▶ _EXCERPT TO READ_:
+ + + + +

Health, Muesli Blog

Gross-ries: Surpring Sources of Dangerous Trans Fats

Trans-fats are heralded as the worst fat you can eat.  Consumption of trans-fats substantially increases your risk of coronary heart disease (CHD).   A 2006 study found that up to 100,000 U.S. deaths per year may be attributable to trans-fat.  And it isn’t just a threat to fast-food bingers. Based on a 2000 calorie diet, just 2-6g per day can substantially increase CHD risk.  It’s so bad that it has been banned in Austria, Iceland, and Sweden. Several U.S. cities and counties have passed bans in restaurants, but that doesn’t mean it isn’t still lurking in the grocery stores.

+ + + + +

Saved data entries
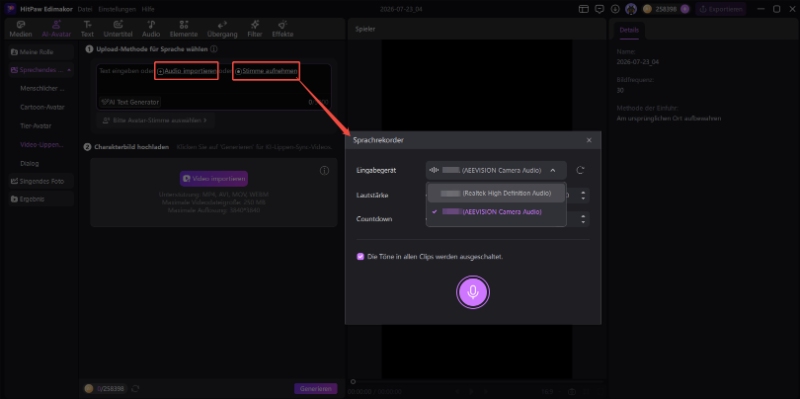This screenshot has width=800, height=399.
Task: Collapse the Eingabegerät dropdown
Action: [x=553, y=170]
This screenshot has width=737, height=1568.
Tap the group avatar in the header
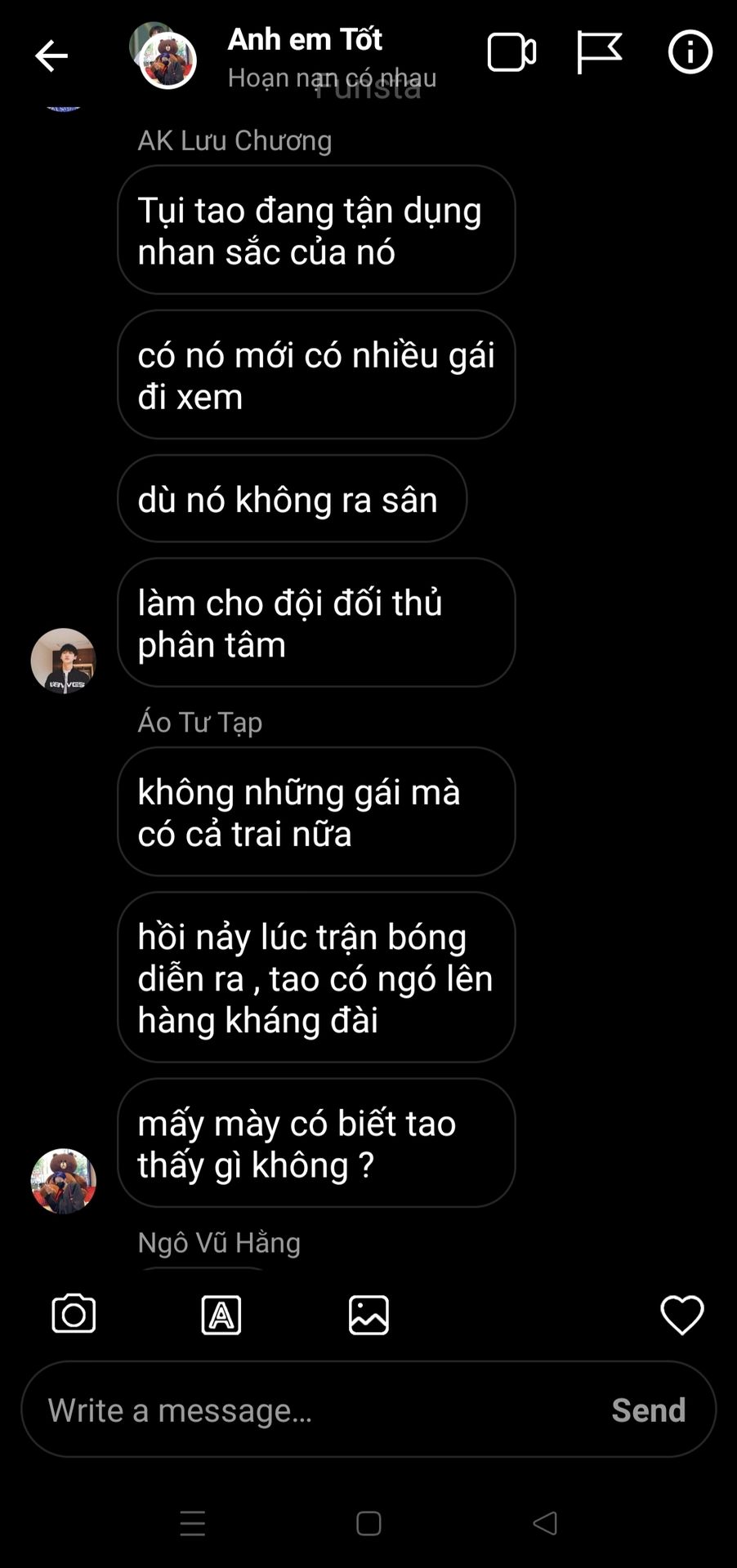[x=163, y=56]
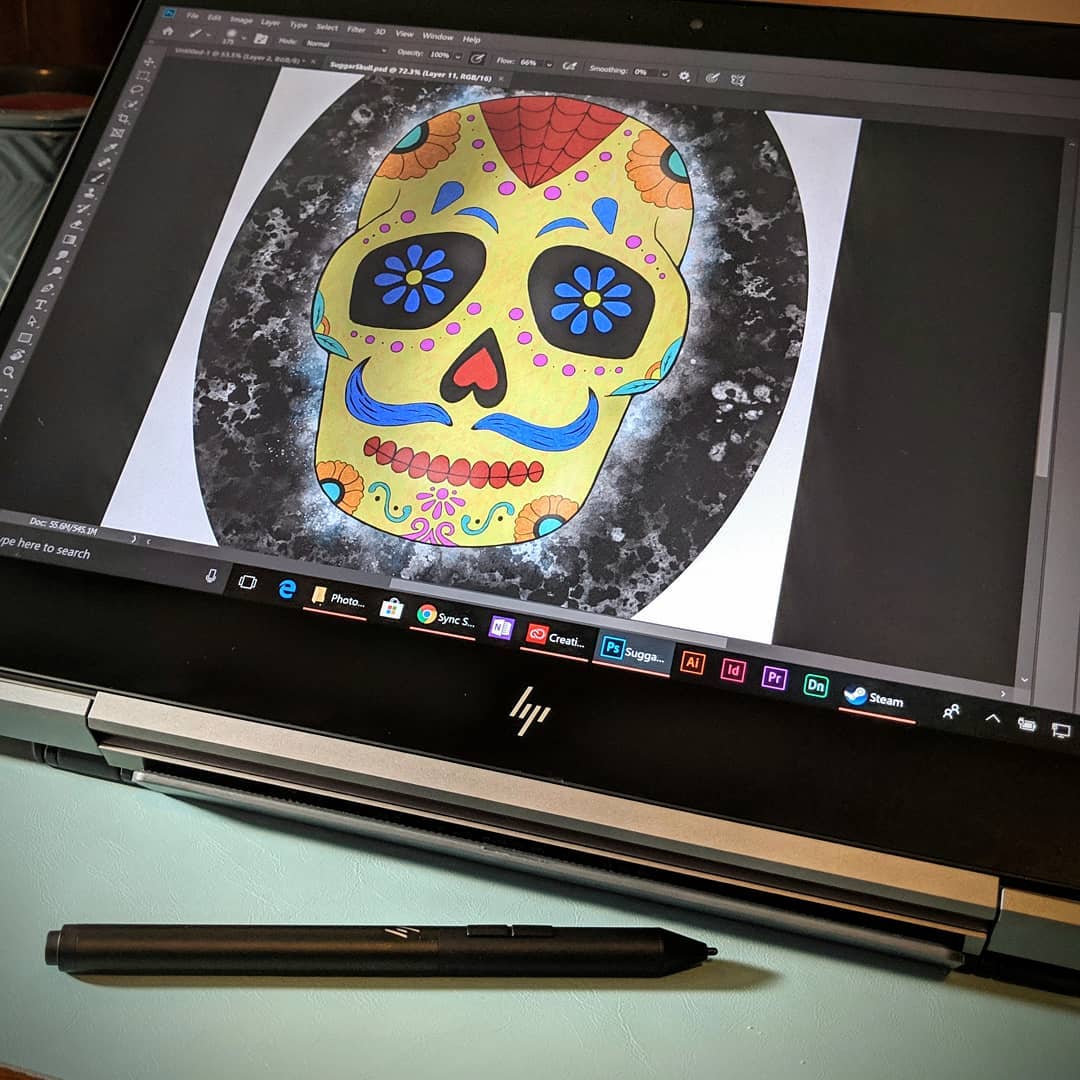Open the smoothing options gear
The image size is (1080, 1080).
click(x=684, y=75)
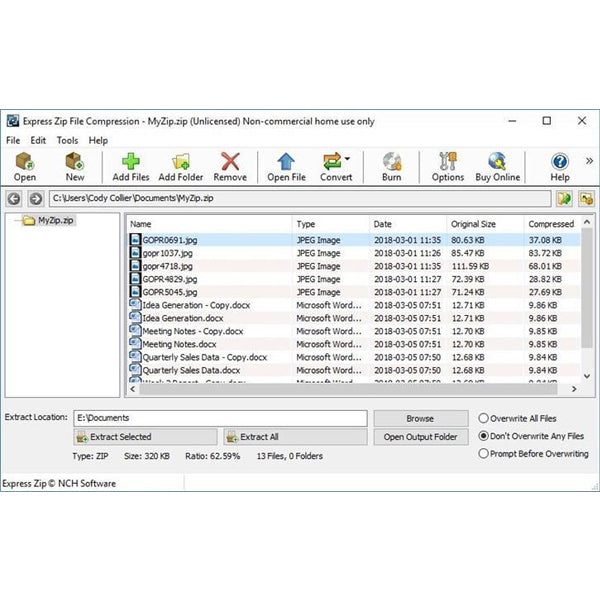Open the Edit menu
600x600 pixels.
pos(38,141)
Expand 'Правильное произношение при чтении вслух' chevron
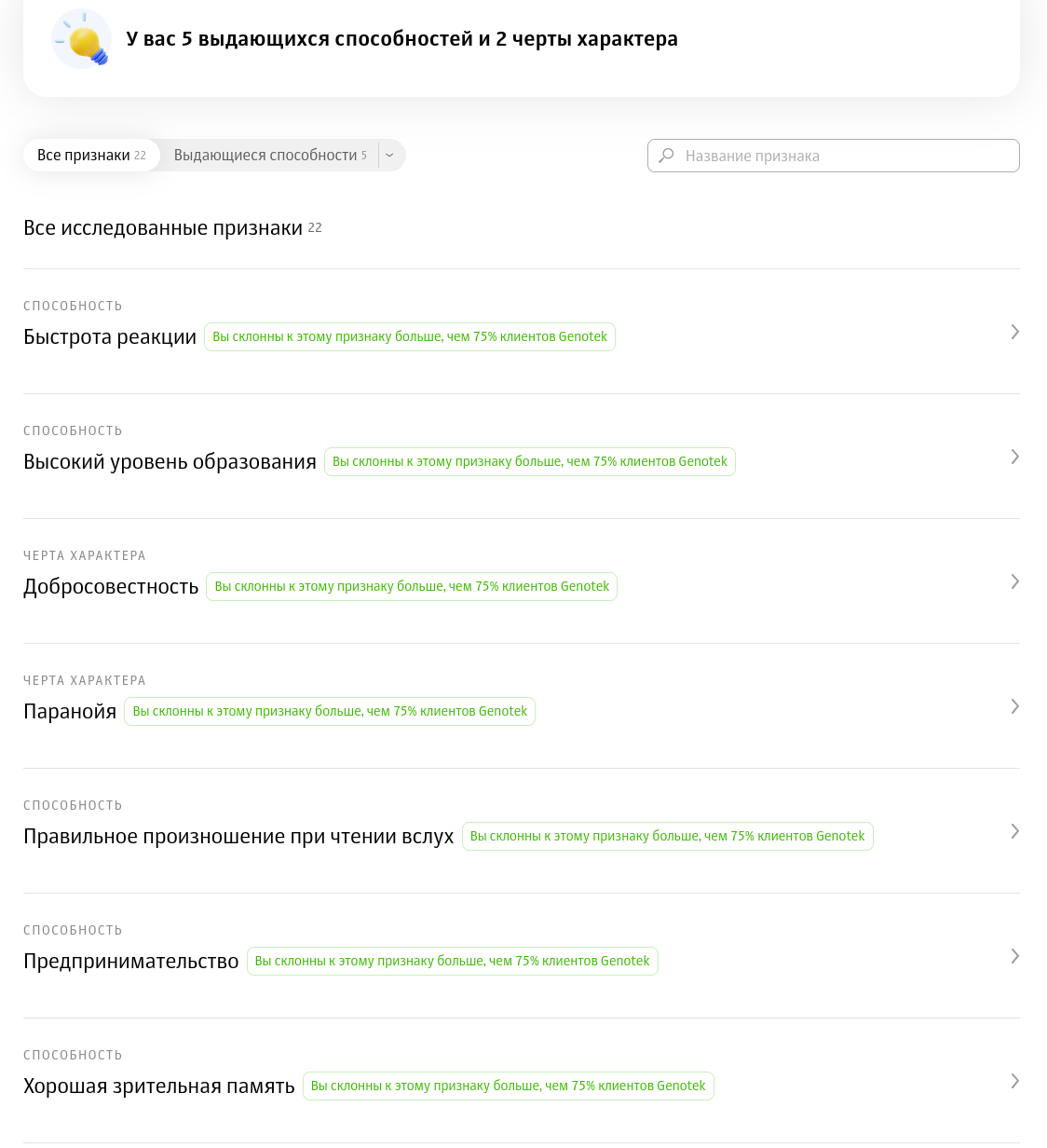Viewport: 1047px width, 1148px height. pyautogui.click(x=1014, y=831)
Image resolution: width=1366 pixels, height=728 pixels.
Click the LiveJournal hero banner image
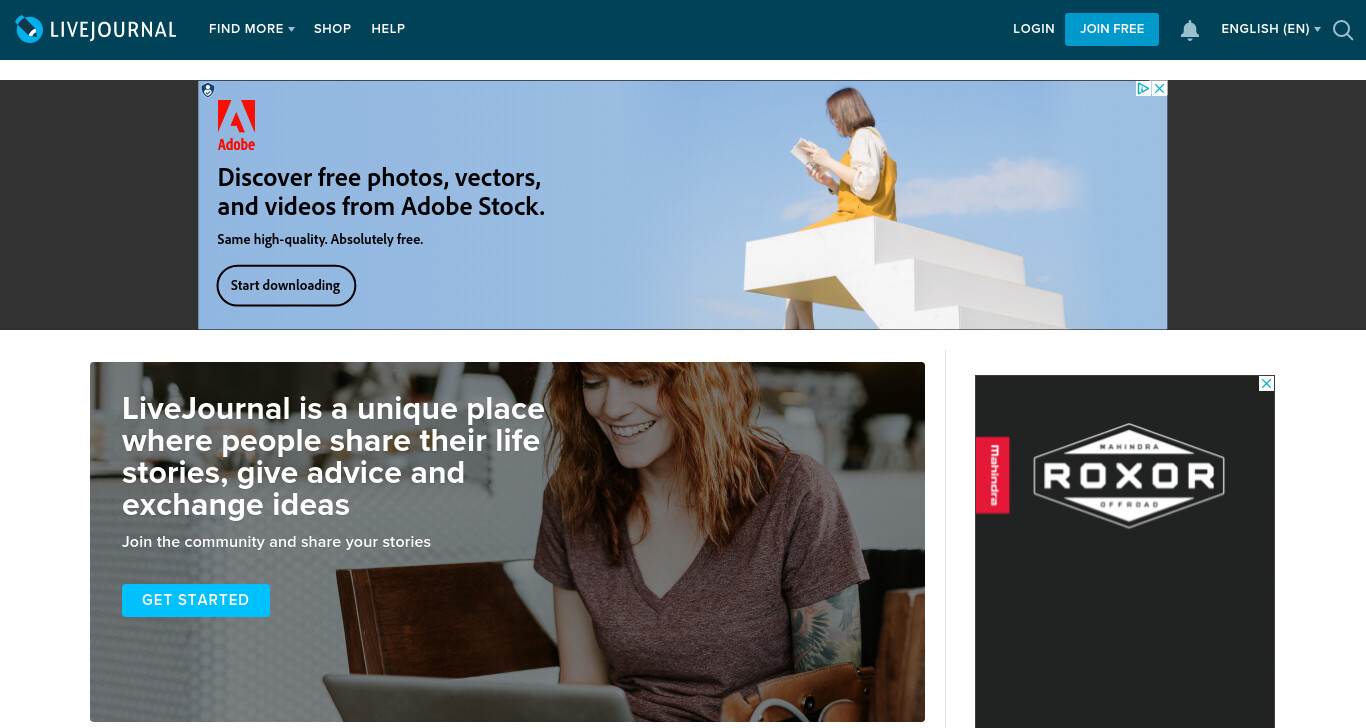click(507, 542)
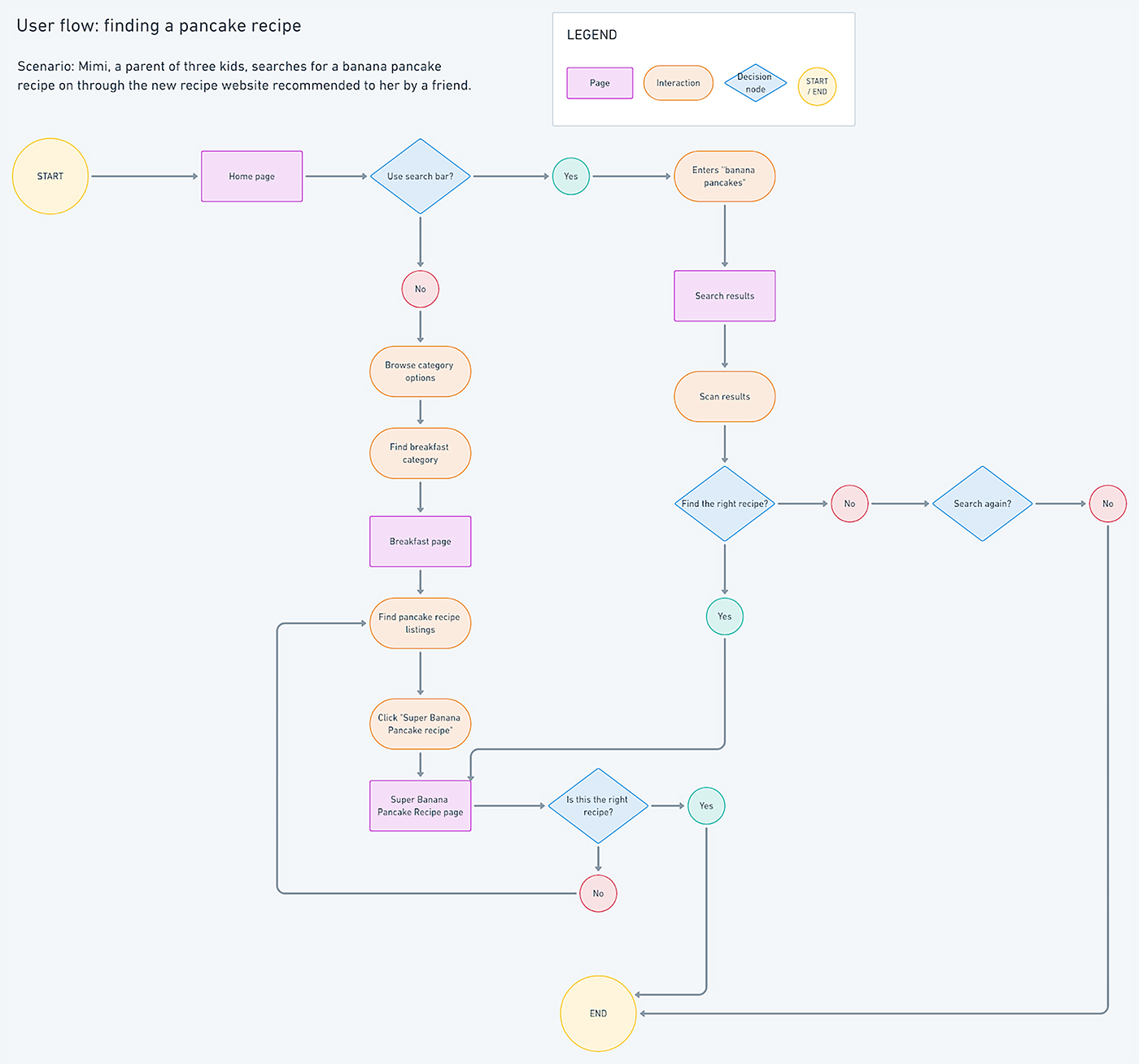Select the Decision node diamond in legend
The image size is (1139, 1064).
pos(755,83)
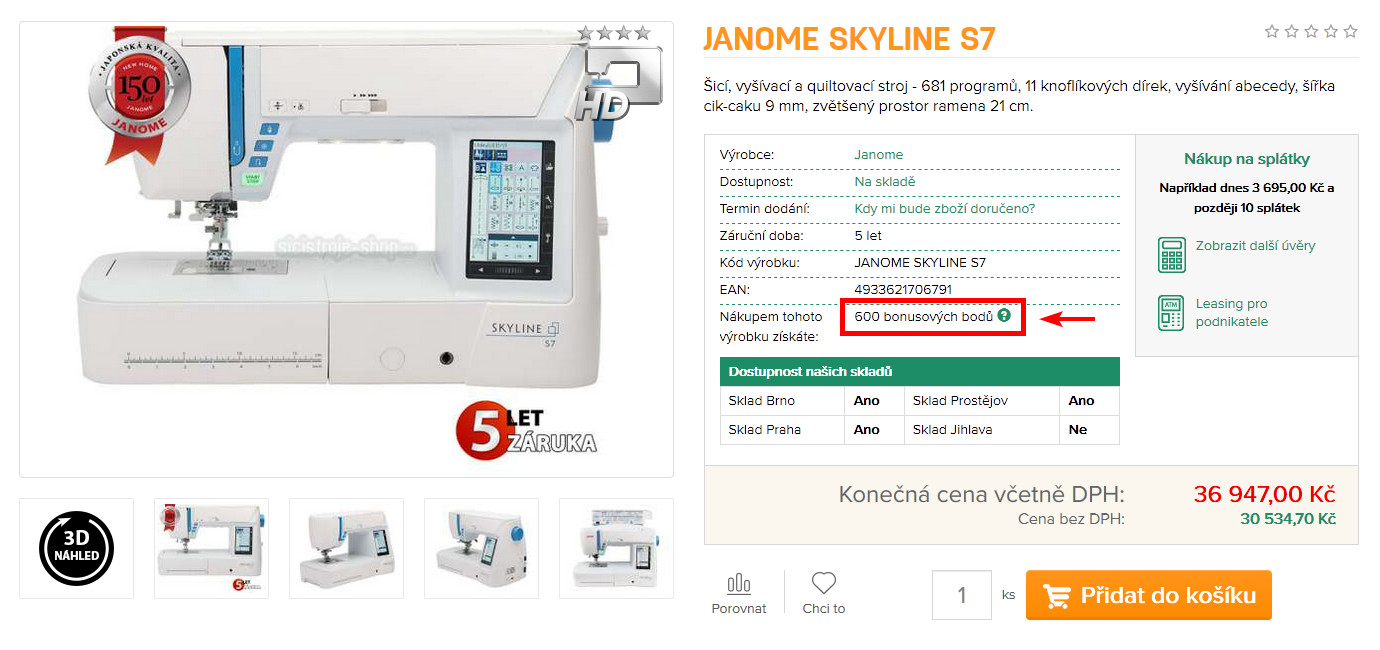Select the third thumbnail angled machine view
Image resolution: width=1380 pixels, height=650 pixels.
pyautogui.click(x=346, y=548)
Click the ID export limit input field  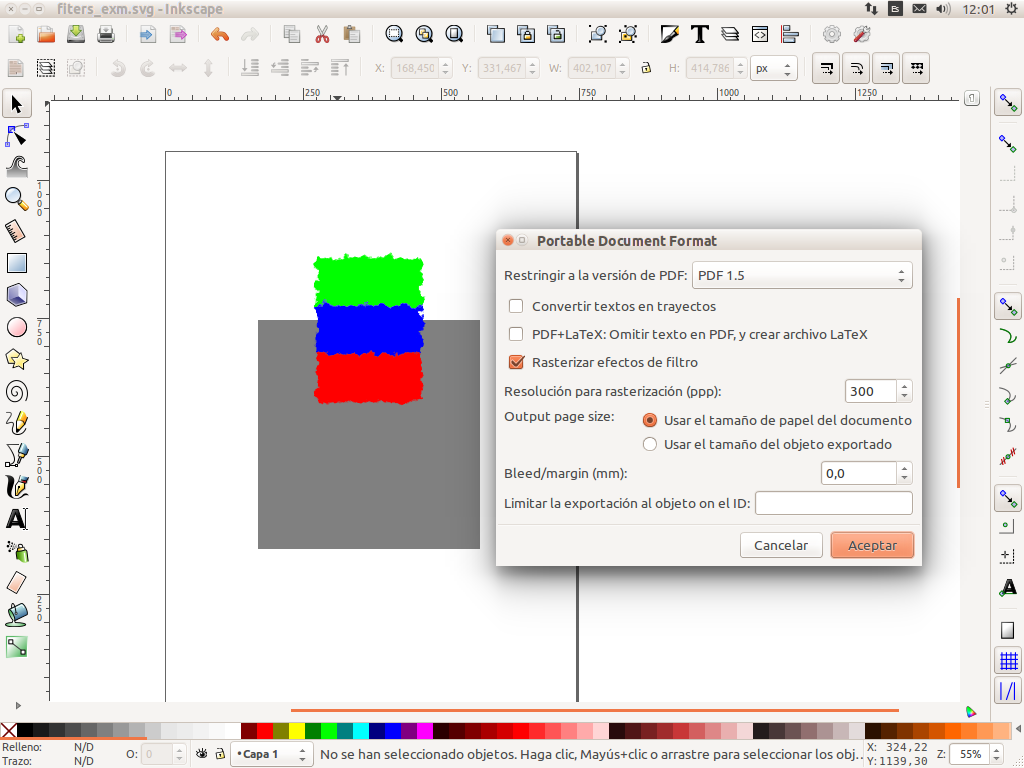tap(833, 503)
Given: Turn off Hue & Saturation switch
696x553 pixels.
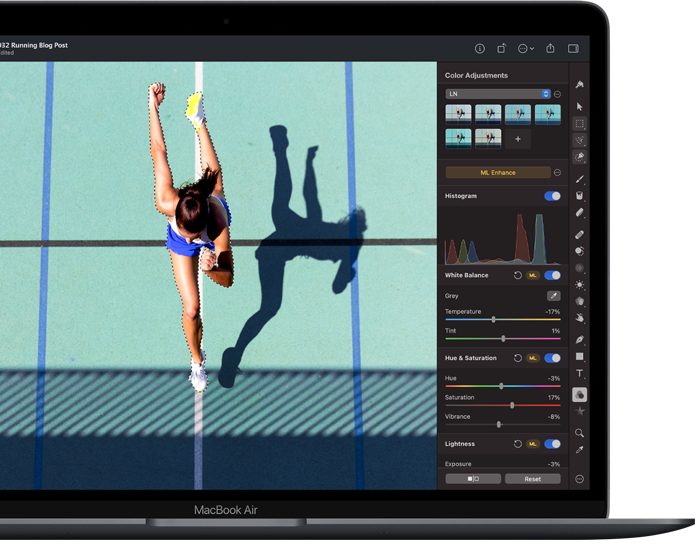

+ + + + +

▶ _WORK REQUIRED_: Reproduce the whole blog post on trans fats word for word, from its header through its final sentence. None of these lines is needed.

▶ _RESPONSE_:
Health, Muesli Blog

Gross-ries: Surpring Sources of Dangerous Trans Fats

Trans-fats are heralded as the worst fat you can eat.  Consumption of trans-fats substantially increases your risk of coronary heart disease (CHD).   A 2006 study found that up to 100,000 U.S. deaths per year may be attributable to trans-fat.  And it isn’t just a threat to fast-food bingers. Based on a 2000 calorie diet, just 2-6g per day can substantially increase CHD risk.  It’s so bad that it has been banned in Austria, Iceland, and Sweden. Several U.S. cities and counties have passed bans in restaurants, but that doesn’t mean it isn’t still lurking in the grocery stores.